**ASSIGNED TASK:**
Go through the records and extract every line with the word "Toggle".

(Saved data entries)

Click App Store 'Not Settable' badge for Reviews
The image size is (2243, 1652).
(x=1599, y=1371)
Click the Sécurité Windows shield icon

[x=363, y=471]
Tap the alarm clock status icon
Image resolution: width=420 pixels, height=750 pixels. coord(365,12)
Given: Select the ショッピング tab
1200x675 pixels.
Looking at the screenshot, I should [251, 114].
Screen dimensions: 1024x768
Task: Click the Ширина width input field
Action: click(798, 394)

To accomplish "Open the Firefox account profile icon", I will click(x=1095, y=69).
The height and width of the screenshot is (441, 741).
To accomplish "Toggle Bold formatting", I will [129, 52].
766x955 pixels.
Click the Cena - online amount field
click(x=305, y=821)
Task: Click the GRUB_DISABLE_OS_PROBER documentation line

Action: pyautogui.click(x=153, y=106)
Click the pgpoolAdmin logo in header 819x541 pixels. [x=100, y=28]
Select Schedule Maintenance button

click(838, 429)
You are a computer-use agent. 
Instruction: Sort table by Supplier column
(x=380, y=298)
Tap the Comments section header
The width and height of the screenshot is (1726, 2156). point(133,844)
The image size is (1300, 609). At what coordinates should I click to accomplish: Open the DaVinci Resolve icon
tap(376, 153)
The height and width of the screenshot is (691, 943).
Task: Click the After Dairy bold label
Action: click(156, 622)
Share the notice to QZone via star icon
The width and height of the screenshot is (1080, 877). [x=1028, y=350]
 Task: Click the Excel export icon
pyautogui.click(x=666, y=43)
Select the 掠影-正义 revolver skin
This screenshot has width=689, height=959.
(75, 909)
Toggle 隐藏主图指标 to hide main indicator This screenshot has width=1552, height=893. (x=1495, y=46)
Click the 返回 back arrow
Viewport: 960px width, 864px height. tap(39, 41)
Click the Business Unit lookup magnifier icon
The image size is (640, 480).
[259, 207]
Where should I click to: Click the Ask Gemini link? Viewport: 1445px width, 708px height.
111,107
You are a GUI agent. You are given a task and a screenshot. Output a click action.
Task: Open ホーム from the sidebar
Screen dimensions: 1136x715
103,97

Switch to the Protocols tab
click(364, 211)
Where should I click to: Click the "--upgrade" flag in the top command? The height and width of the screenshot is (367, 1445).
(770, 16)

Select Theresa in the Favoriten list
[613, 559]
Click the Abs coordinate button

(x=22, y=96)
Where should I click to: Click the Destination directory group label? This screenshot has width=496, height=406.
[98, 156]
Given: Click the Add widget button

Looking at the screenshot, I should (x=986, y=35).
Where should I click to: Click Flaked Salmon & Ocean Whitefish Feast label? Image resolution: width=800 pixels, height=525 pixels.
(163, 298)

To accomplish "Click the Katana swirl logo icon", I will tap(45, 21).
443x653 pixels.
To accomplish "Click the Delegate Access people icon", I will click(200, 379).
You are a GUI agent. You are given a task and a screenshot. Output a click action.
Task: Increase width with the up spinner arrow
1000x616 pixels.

**EXERCISE SOLUTION:**
To accomplish "Toggle Bold formatting", I will [129, 52].
Toggle 隐藏主图指标 to hide main indicator This screenshot has width=1552, height=893. (x=1495, y=46)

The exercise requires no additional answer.